The RF model was applied to the peptide datasets, and the results are shown in Table S4. To verify the RF model, the results were sorted by the probability of being classified as positive for bile acid binding activity. Fifty peptides from the top and 50 peptides from the bottom of the probability list were synthesized and their bile acid binding activities were determined using a peptide array. The synthesized sequences are listed in Table S5, and their fluorescence intensities are shown in Figure 2. The average fluorescence intensity of positive peptides was higher than that of negative peptides (P < 0.001), indicating that the RF model could successfully predict bile acid binding activity. The details of the peptides are shown in Table S6.
Novel bile acid binding peptides from edible proteins
The top five peptides, ranked by fluorescence intensity in a peptide array for bile acid binding, are shown in Table 4. Seven of the peptides with the highest scores for bile acid binding activity mapped to storage proteins in the database: VFWM from legumin A (Pisum sativum)26, QRIFW from high molecular weight glutenin (Triticum aestivum)27, RVWVQ from profilin-1 (Hordeum vulgare)28, LIRYTK from serum albumin (Gallus gallus)28, NGDEPL from legumin chain B fragment (Vicia faba)29, PTFTRKL from chicken connectin (titin) fragment (Gallus gallus)28, and KISQRYQ from alpha-S2-casein (Bos taurus)28. NGDEPL was predicted to have low affinity for bile acid; however, it had a high bile acid binding activity according to the peptide array. The mechanisms underlying this apparent contradiction are unclear, but this peptide might bind stereospecifically to bile acids. Since storage proteins are favorable for the manufacture of health foods and cosmetics, these protein sources are expected to contain novel bioactive components.

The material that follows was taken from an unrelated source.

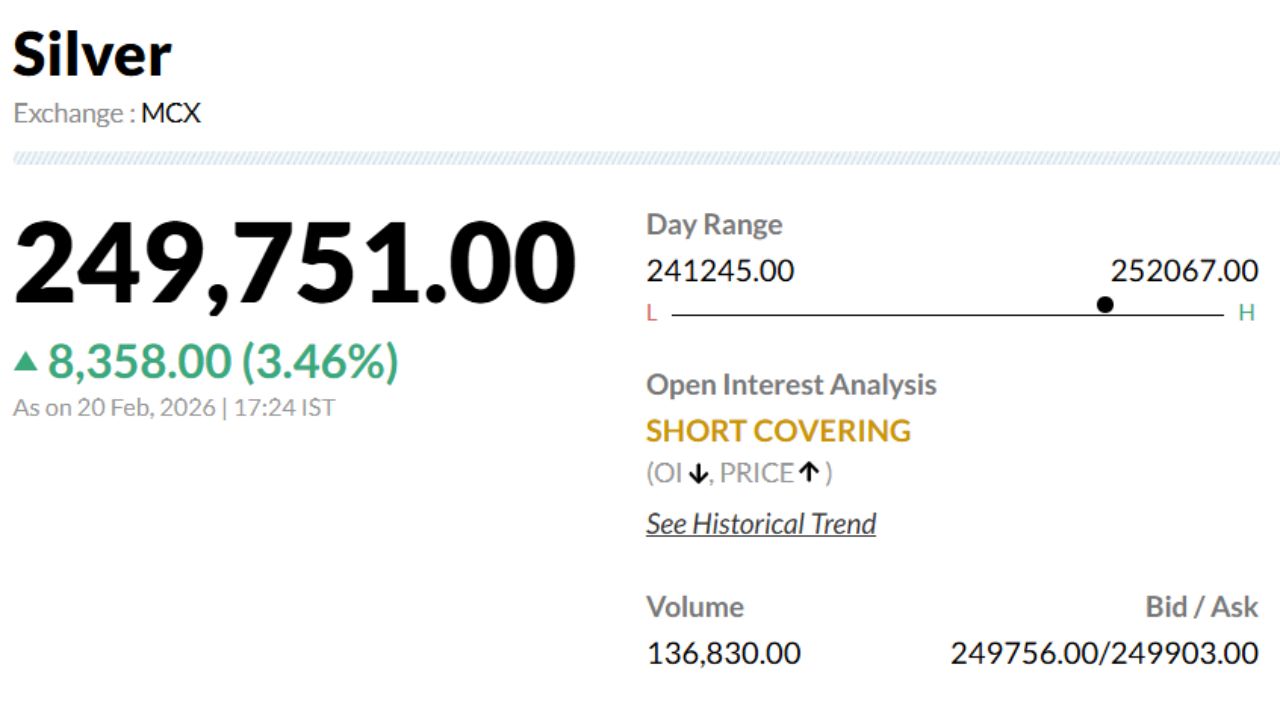Click the Silver heading
1280x720 pixels.
click(x=92, y=55)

Most of the predicted bioactive peptides in the present dataset were obtained by proteolysis by enzymes from plants or microorganisms, and proteolysis by gastrointestinal enzymes30. Therefore, to evaluate the utility of these peptides at the industrial scale, we examined whether the seven peptides derived from storage proteins could be generated using peptidases or proteases. As a result, KISQRYQ was predicted to generated from alpha-S2-casein (Bos taurus) with peptidyl-Lys metalloendopeptidase (Armillaria mellea neutral proteinase). Gutiez et al. had previously investigated the relationship between the autolysis caused by lactic acid bacteria and the production of angiotensin-converting enzyme (ACE)-inhibitory peptides, and reported that KISQRYQ was generated from skimmed milk (alpha-S2-casein) by Lactococcus lactis subsp. lactis IL140331. Taken together, this suggests that KISQRYQ could be a candidate bioactive peptide for health food.

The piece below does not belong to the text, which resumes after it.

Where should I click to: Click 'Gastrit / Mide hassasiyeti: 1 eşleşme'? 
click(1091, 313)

In the present study, a new bioactive peptide screening method was developed based on a synthetic peptide library for bile acid binding and machine learning. A database containing peptide sequences derived from edible proteins was developed to identify peptides with features that are associated with bile acid binding. Combining these two tools, novel bile acid-binding candidate peptides have been discovered. Among the peptides with the highest predicted scores for bile acid binding activity, seven (VFWM, QRIFW, RVWVQ, LIRYTK, NGDEPL, PTFTRKL, and KISQRYQ) were derived from storage proteins. Among them, KISQRYQ was predicted to be generated from alpha-S2-casein (Bos taurus) with peptidyl-Lys metalloendopeptidase (Armillaria mellea neutral proteinase) or from skim milk with Lactococcus lactis subsp. lactis IL1403. Our novel method could successfully screen bioactive peptides, and can easily be applied to industrial applications based on whole edible proteins. The proposed approach would be useful for bile acid-binding peptides, as well for other bioactive peptides, as long as a large amount of training data could be obtained.